[Collected data entries]
=== Section Start ===

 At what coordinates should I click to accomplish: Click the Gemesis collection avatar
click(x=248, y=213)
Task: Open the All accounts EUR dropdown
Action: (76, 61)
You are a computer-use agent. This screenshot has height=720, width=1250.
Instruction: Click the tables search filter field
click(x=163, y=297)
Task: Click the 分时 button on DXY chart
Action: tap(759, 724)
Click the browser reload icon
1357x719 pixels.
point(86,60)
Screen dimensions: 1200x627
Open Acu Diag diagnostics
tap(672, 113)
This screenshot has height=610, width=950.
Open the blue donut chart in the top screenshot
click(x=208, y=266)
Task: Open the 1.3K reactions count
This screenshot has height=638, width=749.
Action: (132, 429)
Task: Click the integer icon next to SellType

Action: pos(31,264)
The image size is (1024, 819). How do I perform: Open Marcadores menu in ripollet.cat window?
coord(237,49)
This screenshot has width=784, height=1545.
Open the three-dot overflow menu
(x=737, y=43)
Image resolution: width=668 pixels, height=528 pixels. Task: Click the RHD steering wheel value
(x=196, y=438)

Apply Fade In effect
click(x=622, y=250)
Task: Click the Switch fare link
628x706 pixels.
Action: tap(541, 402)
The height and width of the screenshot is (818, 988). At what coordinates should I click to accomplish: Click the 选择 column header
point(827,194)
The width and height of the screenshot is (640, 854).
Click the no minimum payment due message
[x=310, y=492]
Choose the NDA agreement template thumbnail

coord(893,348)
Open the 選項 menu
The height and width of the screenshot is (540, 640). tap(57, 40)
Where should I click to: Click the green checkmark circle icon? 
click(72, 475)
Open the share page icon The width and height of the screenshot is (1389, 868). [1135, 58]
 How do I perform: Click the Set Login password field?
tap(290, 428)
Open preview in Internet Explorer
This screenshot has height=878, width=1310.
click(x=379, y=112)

=== Section End ===

[Task directions] Please output each entry above exactly, leaving nothing out.

[Written answer]
 At what coordinates should I click to accomplish: Click the Gemesis collection avatar
click(x=248, y=213)
Task: Open the All accounts EUR dropdown
Action: (76, 61)
You are a computer-use agent. This screenshot has height=720, width=1250.
Instruction: Click the tables search filter field
click(x=163, y=297)
Task: Click the 分时 button on DXY chart
Action: tap(759, 724)
Click the browser reload icon
1357x719 pixels.
point(86,60)
Screen dimensions: 1200x627
Open Acu Diag diagnostics
tap(672, 113)
This screenshot has height=610, width=950.
Open the blue donut chart in the top screenshot
click(x=208, y=266)
Task: Open the 1.3K reactions count
This screenshot has height=638, width=749.
Action: (132, 429)
Task: Click the integer icon next to SellType

Action: pos(31,264)
The image size is (1024, 819). How do I perform: Open Marcadores menu in ripollet.cat window?
coord(237,49)
This screenshot has width=784, height=1545.
Open the three-dot overflow menu
(x=737, y=43)
Image resolution: width=668 pixels, height=528 pixels. Task: Click the RHD steering wheel value
(x=196, y=438)

Apply Fade In effect
click(x=622, y=250)
Task: Click the Switch fare link
628x706 pixels.
Action: tap(541, 402)
The height and width of the screenshot is (818, 988). At what coordinates should I click to accomplish: Click the 选择 column header
point(827,194)
The width and height of the screenshot is (640, 854).
Click the no minimum payment due message
[x=310, y=492]
Choose the NDA agreement template thumbnail

coord(893,348)
Open the 選項 menu
The height and width of the screenshot is (540, 640). tap(57, 40)
Where should I click to: Click the green checkmark circle icon? 
click(72, 475)
Open the share page icon The width and height of the screenshot is (1389, 868). [1135, 58]
 How do I perform: Click the Set Login password field?
tap(290, 428)
Open preview in Internet Explorer
This screenshot has height=878, width=1310.
click(x=379, y=112)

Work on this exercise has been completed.